Page MenuHomePhabricator

YAML: strings that are the same as boolean literals
Closed, ResolvedPublic

Description

Author: wgh

Description:
For example, http://en.wikipedia.org/w/api.php?action=query&titles=False&format=yamlfm

Try to parse it using pyyaml, and you'll get
{'query': {'pages': [{'ns': 0, 'pageid': 228749, 'title': False}]}}

That's because False is unquoted, and, according to specs,
http://www.yaml.org/spec/1.2/spec.html#id2803629
it's boolean literal, when it should be a string instead.

It also doesn't escape other boolean literals found in older 1.1 specs
http://yaml.org/type/bool.html


Version: unspecified
Severity: normal

Details

Reference
bz28586

Event Timeline

bzimport raised the priority of this task from to Medium.Nov 21 2014, 11:30 PM
bzimport set Reference to bz28586.

This is really a spyc bug, and probably should be dealt with upstream (ie http://code.google.com/p/spyc/)

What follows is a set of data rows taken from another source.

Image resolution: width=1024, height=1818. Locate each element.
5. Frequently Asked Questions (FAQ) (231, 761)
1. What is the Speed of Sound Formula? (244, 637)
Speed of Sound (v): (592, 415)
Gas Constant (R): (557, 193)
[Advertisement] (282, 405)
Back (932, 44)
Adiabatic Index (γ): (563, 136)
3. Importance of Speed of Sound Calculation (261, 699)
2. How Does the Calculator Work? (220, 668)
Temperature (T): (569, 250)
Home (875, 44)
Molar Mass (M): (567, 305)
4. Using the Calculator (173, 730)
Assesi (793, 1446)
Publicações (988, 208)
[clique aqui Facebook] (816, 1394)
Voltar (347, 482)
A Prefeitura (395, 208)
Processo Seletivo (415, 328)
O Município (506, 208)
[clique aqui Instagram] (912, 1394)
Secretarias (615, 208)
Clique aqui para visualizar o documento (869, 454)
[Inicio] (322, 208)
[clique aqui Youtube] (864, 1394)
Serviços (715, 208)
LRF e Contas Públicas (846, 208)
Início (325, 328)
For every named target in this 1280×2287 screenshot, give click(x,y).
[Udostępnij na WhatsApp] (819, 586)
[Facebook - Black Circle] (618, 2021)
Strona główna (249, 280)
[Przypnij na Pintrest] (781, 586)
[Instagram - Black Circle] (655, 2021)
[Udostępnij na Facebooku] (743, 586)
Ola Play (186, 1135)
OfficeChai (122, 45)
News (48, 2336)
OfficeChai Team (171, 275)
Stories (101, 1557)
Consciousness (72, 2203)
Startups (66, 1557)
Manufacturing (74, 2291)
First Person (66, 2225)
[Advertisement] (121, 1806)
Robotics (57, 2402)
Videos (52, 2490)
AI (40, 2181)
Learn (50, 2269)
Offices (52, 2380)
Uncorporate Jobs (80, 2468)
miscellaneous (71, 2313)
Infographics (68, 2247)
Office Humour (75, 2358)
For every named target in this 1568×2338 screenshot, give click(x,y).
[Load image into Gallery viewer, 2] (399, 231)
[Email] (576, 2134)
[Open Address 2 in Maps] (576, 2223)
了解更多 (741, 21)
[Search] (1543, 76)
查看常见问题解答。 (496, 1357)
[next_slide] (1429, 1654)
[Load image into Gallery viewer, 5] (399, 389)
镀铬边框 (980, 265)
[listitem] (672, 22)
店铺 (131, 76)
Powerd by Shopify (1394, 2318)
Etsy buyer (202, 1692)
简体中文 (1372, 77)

It does list that it supports the 1.0 spec, no mention of 1.1 or 2. The code does also say ""It currently supports a very limited subsection of the YAML spec."

Although in core we are using a base of 0.23, I just borrowed the 0.4.5-svn from Translate, and it makes some minor changes to the output

I know we run a condensed version in core due to security constraints etc (See r42547), we have also made a few minor bugfixes to it

Might be worth getting Tim (or looking what he did) to look over the newer version, and look at forward porting it in some capacity...

Other options include using a different library (seemingly only Symfonys YAML library in PHP), else, the rest are all PHP extensions...

As far as I know the security concerns related to the behavior of the parse function have long since been fixed. My experience with different yaml implementations is that they are all broken in different, annoying ways.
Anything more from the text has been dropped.